TASK INPUTS start

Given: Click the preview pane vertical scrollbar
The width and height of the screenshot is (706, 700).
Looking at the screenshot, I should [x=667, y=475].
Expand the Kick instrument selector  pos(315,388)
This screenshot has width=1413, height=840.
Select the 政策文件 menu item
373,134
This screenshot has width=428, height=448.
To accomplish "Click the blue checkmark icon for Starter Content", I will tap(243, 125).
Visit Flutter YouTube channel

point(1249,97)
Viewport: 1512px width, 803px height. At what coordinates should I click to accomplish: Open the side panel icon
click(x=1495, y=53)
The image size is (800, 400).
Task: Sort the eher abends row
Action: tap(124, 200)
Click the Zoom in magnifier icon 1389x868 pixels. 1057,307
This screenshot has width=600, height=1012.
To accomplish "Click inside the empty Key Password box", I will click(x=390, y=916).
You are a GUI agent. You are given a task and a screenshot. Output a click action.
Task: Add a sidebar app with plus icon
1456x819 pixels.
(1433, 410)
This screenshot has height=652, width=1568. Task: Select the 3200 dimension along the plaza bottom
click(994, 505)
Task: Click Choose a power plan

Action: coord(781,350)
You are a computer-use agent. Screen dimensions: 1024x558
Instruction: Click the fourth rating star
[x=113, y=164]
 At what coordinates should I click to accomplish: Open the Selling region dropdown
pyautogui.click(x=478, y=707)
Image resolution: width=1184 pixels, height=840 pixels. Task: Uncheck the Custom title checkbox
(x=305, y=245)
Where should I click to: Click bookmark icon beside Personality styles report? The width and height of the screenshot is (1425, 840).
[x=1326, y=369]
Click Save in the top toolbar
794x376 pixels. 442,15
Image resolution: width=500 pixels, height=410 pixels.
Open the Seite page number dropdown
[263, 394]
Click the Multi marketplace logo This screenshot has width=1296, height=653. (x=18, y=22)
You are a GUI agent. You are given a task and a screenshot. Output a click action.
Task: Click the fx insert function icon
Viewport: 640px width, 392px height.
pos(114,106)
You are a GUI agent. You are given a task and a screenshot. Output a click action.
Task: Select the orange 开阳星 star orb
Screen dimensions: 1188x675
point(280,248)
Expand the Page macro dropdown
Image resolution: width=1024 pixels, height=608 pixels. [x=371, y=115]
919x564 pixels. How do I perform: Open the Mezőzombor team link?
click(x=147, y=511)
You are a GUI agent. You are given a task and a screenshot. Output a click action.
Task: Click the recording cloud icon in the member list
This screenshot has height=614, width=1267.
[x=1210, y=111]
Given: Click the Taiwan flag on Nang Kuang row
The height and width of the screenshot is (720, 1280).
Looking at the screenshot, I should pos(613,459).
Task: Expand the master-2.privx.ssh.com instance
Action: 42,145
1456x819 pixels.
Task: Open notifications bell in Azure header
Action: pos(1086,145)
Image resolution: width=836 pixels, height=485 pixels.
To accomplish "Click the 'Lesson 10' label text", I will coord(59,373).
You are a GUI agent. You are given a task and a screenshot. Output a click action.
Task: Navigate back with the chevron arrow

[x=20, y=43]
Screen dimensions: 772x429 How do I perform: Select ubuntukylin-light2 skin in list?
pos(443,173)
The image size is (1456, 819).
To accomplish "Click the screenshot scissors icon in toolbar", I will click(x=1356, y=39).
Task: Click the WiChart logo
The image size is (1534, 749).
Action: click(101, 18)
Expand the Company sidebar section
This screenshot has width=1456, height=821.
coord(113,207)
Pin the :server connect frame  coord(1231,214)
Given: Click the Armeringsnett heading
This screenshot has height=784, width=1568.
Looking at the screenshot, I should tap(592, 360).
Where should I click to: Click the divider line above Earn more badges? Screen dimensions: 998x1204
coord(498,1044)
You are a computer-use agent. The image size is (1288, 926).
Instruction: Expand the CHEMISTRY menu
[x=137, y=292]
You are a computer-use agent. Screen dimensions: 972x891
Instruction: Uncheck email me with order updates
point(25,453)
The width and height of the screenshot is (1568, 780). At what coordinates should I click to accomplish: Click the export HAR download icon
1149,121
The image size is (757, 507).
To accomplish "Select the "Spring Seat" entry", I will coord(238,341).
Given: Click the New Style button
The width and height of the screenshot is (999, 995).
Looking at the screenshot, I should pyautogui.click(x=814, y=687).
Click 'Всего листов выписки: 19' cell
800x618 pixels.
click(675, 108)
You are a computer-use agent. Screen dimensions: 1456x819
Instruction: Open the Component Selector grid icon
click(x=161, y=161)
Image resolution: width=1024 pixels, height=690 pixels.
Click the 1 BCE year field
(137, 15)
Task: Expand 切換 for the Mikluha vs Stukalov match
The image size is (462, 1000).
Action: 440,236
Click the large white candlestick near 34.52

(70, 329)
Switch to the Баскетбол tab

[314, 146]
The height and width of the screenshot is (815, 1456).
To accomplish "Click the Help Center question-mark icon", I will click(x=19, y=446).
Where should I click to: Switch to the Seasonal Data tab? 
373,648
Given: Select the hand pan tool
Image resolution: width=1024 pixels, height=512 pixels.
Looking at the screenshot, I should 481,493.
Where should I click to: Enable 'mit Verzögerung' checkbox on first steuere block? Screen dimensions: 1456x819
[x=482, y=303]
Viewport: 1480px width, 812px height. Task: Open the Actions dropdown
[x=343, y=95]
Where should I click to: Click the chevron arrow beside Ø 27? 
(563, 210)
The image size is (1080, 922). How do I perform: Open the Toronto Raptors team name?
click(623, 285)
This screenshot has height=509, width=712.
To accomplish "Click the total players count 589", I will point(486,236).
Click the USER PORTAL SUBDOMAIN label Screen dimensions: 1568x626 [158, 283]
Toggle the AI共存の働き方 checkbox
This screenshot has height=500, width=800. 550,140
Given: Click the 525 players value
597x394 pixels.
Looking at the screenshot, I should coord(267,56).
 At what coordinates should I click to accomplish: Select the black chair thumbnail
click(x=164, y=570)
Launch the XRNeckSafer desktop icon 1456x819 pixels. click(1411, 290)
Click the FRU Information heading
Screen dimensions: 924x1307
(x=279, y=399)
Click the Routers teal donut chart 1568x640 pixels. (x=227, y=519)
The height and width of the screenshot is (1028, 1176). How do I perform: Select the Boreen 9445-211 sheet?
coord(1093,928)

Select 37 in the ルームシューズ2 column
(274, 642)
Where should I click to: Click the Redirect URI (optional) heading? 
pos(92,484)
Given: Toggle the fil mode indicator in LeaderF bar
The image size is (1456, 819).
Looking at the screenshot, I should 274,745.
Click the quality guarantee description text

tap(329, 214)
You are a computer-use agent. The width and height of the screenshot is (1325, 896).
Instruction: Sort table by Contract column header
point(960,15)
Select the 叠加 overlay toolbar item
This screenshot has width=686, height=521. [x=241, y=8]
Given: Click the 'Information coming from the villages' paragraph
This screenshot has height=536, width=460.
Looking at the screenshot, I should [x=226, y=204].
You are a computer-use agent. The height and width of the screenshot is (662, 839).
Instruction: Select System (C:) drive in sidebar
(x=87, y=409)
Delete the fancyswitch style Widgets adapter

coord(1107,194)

TASK INPUTS end

**WHAT IS ASKED**
Update everything from the start of the records down to the line containing "point(1249,97)" by changing "Kick" to "Snare", and leave the rest unchanged.

**RESPONSE TO THIS TASK**
Given: Click the preview pane vertical scrollbar
The width and height of the screenshot is (706, 700).
Looking at the screenshot, I should [x=667, y=475].
Expand the Snare instrument selector  pos(315,388)
This screenshot has width=1413, height=840.
Select the 政策文件 menu item
373,134
This screenshot has width=428, height=448.
To accomplish "Click the blue checkmark icon for Starter Content", I will tap(243, 125).
Visit Flutter YouTube channel

point(1249,97)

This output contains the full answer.